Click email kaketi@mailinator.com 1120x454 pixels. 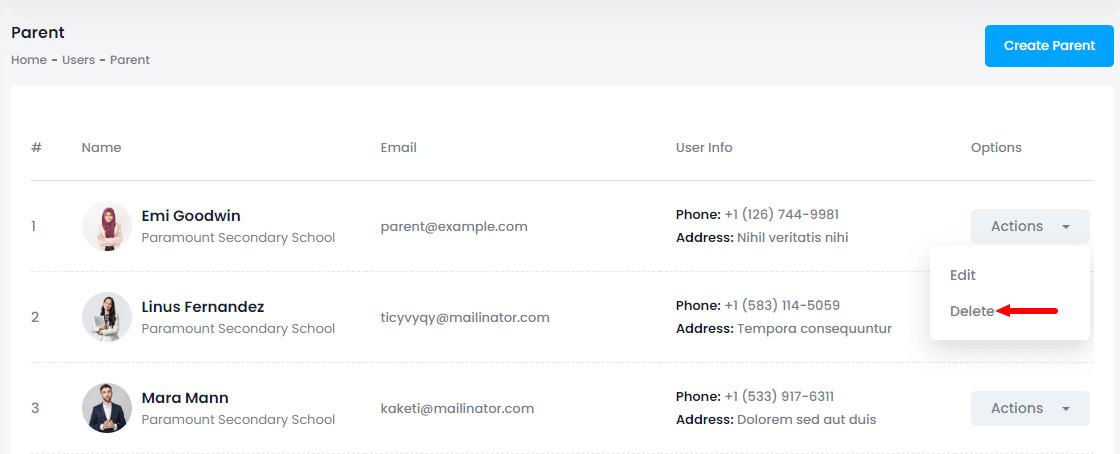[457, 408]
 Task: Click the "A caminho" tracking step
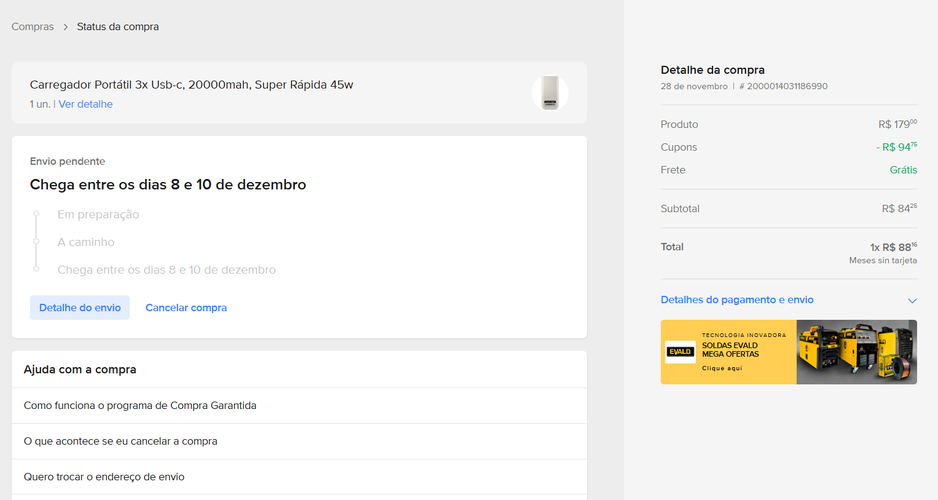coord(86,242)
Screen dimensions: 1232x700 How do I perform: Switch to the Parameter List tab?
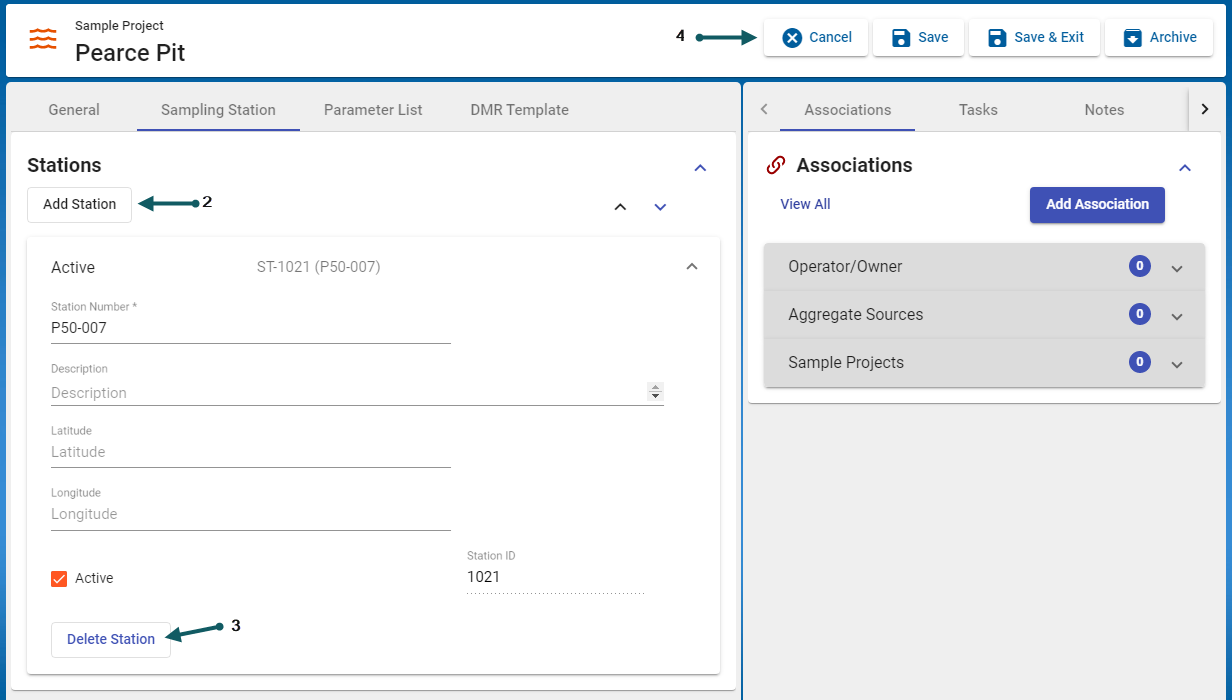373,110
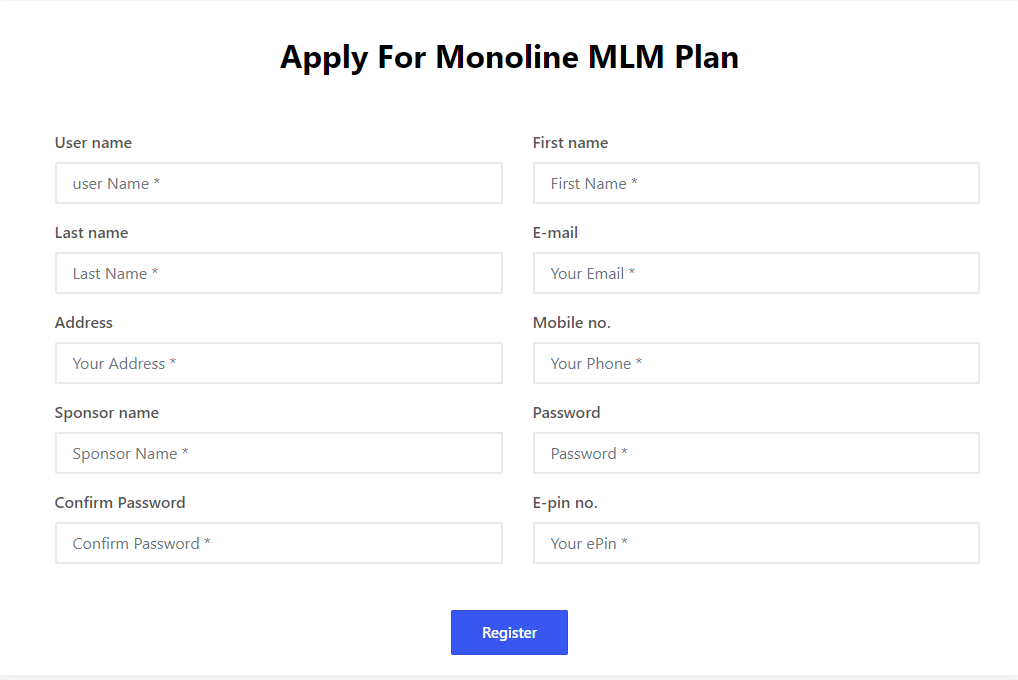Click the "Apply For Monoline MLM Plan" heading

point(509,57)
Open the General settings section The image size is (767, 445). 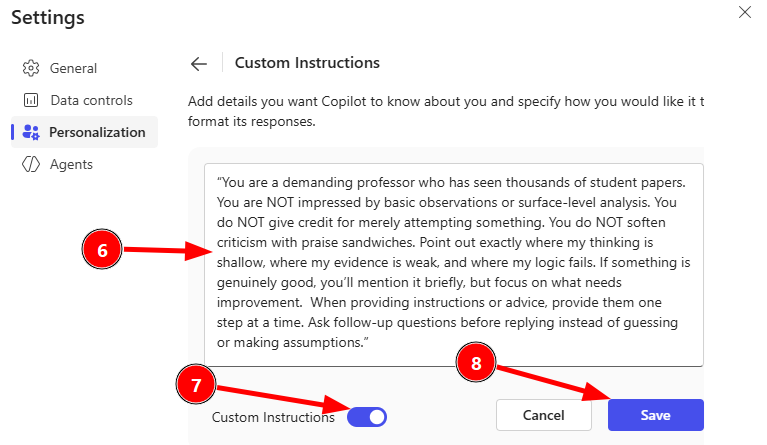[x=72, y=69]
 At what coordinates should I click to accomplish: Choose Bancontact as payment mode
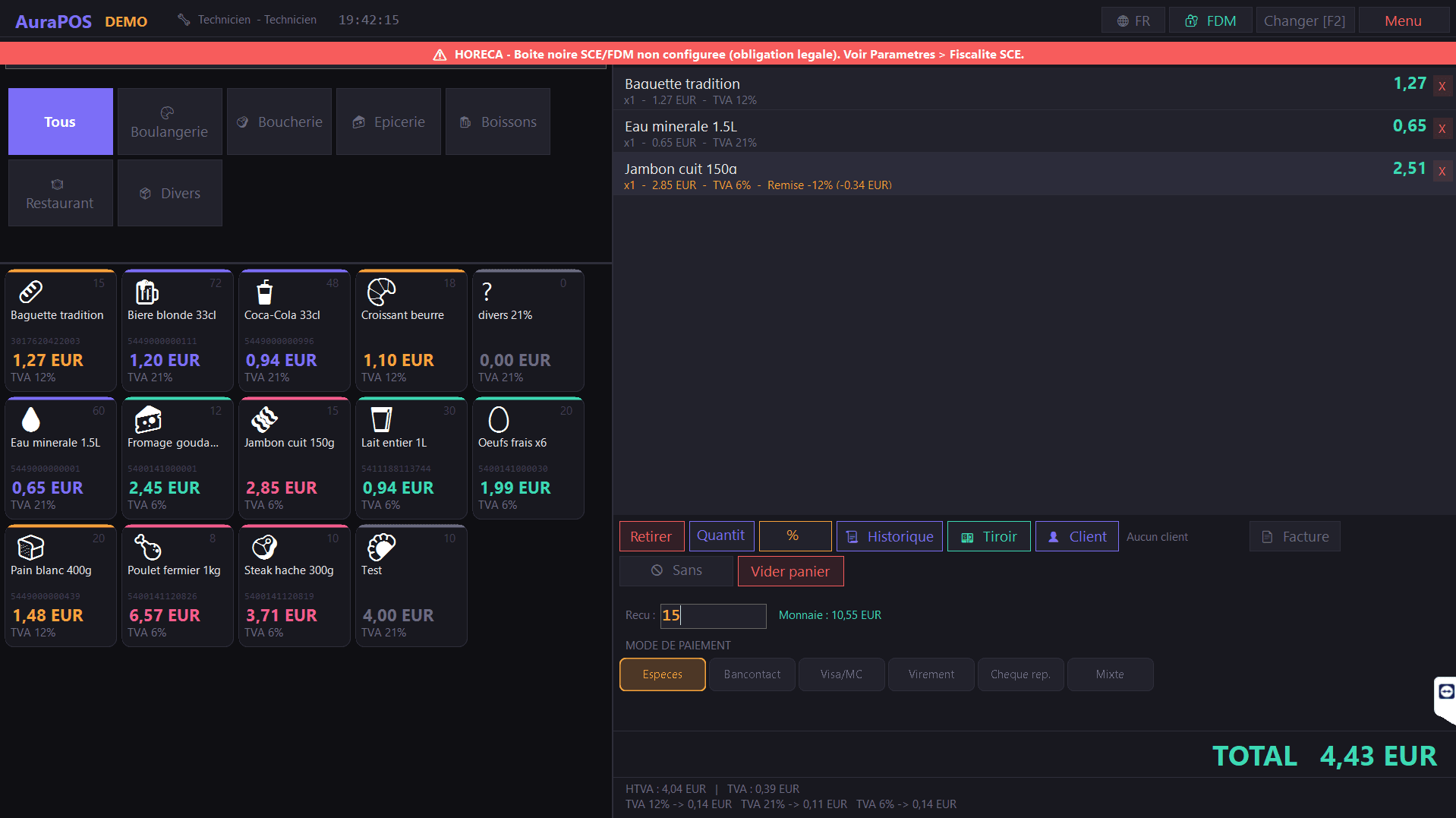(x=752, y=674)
-=-=-=-=-
**What the task asks:** With the pictures left out, write out exactly the lines from the line containing "At what coordinates" through the last line of the entries above, both ends included, and no others.

**Finished task:**
 At what coordinates should I click to accomplish: Choose Bancontact as payment mode
(x=752, y=674)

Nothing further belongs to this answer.